What the exercise asks -> Identify each line in the records below that contains the word "Given", and copy it.

◆ ◆ ◆ ◆

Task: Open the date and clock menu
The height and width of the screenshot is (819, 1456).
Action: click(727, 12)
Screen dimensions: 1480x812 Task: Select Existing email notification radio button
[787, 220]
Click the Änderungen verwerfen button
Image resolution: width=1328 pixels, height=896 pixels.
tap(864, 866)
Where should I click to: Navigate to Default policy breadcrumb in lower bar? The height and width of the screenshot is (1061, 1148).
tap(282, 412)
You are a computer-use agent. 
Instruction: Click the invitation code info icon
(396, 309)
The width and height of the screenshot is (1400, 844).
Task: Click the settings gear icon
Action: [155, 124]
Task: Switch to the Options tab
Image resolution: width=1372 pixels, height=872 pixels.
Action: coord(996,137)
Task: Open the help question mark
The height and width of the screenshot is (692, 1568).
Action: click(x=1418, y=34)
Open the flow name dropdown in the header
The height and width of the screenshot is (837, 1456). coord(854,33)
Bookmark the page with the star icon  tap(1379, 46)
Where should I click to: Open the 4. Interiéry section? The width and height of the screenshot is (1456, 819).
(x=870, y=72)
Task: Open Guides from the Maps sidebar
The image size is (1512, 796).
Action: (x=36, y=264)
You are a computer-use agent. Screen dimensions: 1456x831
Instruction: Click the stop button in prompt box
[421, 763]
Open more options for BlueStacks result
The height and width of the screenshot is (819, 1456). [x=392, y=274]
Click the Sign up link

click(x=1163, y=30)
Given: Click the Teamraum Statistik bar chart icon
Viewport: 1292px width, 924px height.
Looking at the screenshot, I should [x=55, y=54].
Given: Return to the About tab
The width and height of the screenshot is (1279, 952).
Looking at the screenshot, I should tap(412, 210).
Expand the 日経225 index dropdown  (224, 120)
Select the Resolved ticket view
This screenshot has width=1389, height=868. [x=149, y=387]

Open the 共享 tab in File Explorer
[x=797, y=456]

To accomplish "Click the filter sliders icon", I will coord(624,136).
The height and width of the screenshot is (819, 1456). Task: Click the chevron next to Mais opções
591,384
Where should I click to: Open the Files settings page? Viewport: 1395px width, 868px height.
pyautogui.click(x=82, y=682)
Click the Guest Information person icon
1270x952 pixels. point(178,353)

◆ ◆ ◆ ◆

Answer to the problem ->
Given: Click the Teamraum Statistik bar chart icon
Given: Return to the About tab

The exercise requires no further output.